Thursday, March 11, 2021 12:00pm to 1:30pm
About this Event
All are invited to attend the opening session of “Fading Democracy,” a three-part series of online panel discussions about the state of democracy and its challenges at the beginning of the twenty-first century.
The first conversation between the university professors of the Department of Political Science, Randall Stone, and Gretchen Helmke, about the decline of democracy across the globe, and the international and domestic factors that appear to be causing it, will be streamed on Zoom.
Please RSVP by Wednesday, March 10. You will receive confirmation of your registration. The link to the event will be sent in a reminder email on the 10th.

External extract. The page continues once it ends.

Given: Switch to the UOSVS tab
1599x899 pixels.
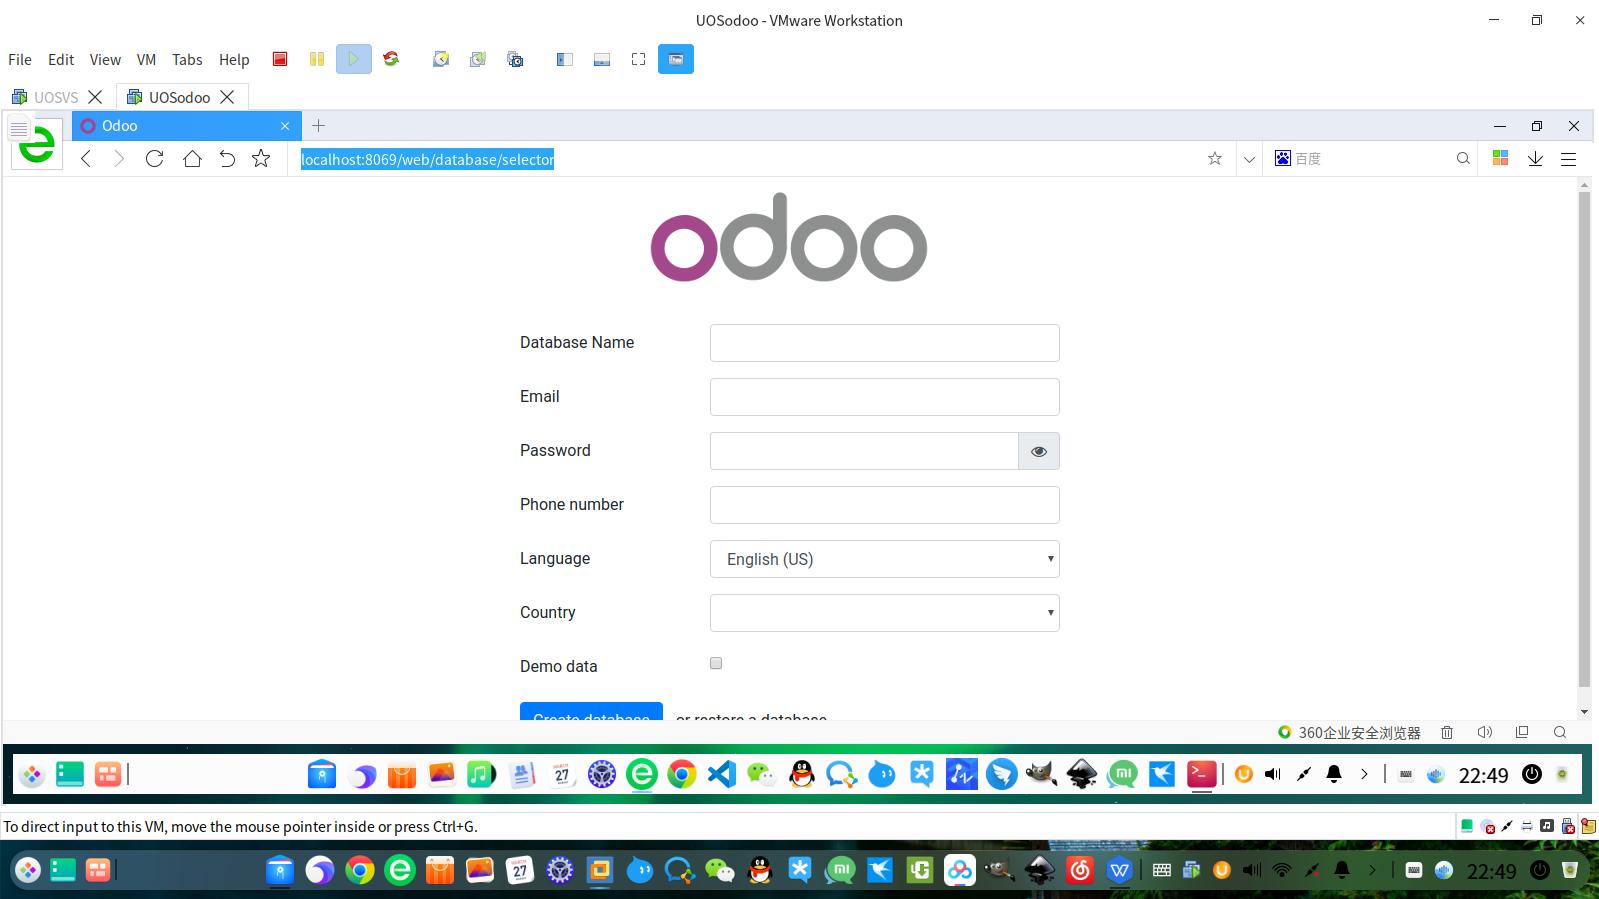Looking at the screenshot, I should pos(56,97).
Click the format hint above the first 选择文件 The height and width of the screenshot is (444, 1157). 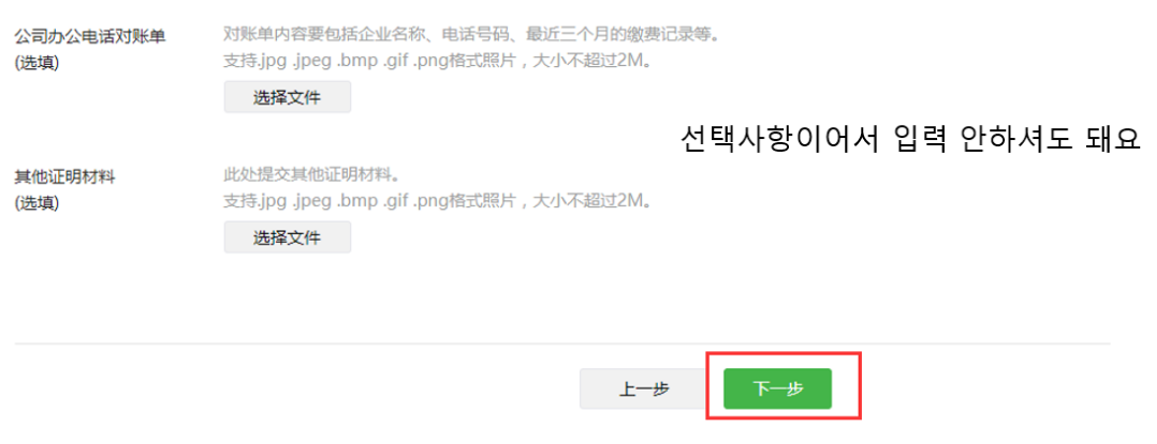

Concerned about the state of democracy and its diminishing reach at the beginning of the twenty-first century, the Ph.D. students of the Department of History at the University of Rochester have developed an interdisciplinary initiative to organize a series of Zoom panel discussions about the collective “fading of democracy” in numerous European countries and its national and international repercussions. We intend to highlight the historical background and mutual interdependence of the present critical situations in Europe and in the United States. We believe that it is important to the people in the United States to understand and examine the mechanisms which brought the reversal of democratic governments towards authoritarianism.
Gretchen Helmke focuses her research on political institutions, democratic consolidation, and erosion, the rule of law, and Latin American politics. Her most recent book is Institutions on the Edge: The Origins and Consequences of Institutional Instability in Latin America. She is a co-founder of the Bright Line Watch project (http://brightlinewatch.org/), which monitors threats to democracy in the United States and in the world.

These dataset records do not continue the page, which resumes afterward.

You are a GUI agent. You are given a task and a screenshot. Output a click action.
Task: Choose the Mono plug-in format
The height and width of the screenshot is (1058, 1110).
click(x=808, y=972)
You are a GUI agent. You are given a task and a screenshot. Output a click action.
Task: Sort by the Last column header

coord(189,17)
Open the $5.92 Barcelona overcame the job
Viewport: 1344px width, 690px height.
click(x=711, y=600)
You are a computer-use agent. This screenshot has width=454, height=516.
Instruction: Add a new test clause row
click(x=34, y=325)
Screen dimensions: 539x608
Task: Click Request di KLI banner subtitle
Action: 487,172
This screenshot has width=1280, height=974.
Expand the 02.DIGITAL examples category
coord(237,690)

Randall Stone studies international organizations and political economy and directs the Skalny Center for Polish and Central European Studies. His articles have appeared in leading political science journals, and he is the author of three books: Controlling Institutions: International Organizations and the Global Economy (2011); Lending Credibility: The IMF and the Post-Communist Transition (2002); and Satellites and Commissars: Strategy and Conflict in the Politics of Soviet-bloc Trade (1996). He is currently working on a new book on the interactions between multinational corporations and international institutions.
The series continues on April 9 from 12-1:30 pm, when Tanya Bakhmetyeva (SBAI) will chair a panel titled “The Politics of Gender and Sexuality.” Her guests will be activists and scholars from Eastern Europe; the focus will be on women’s reproductive rights and LGBTQ+ rights in selected countries, especially in Poland, Belarus, and Russia. Save the date! Information on the rest of the series is forthcoming.
The series is organized by the Ph.D. students of the Department of History and co-sponsored by the Department of History, the Skalny Center for Polish and Central European Studies, The Susan B. Anthony Institute for Gender, Sexuality, and Women's Studies, the Humanities Center, the Art and Art History Department, and the Russian Studies Program.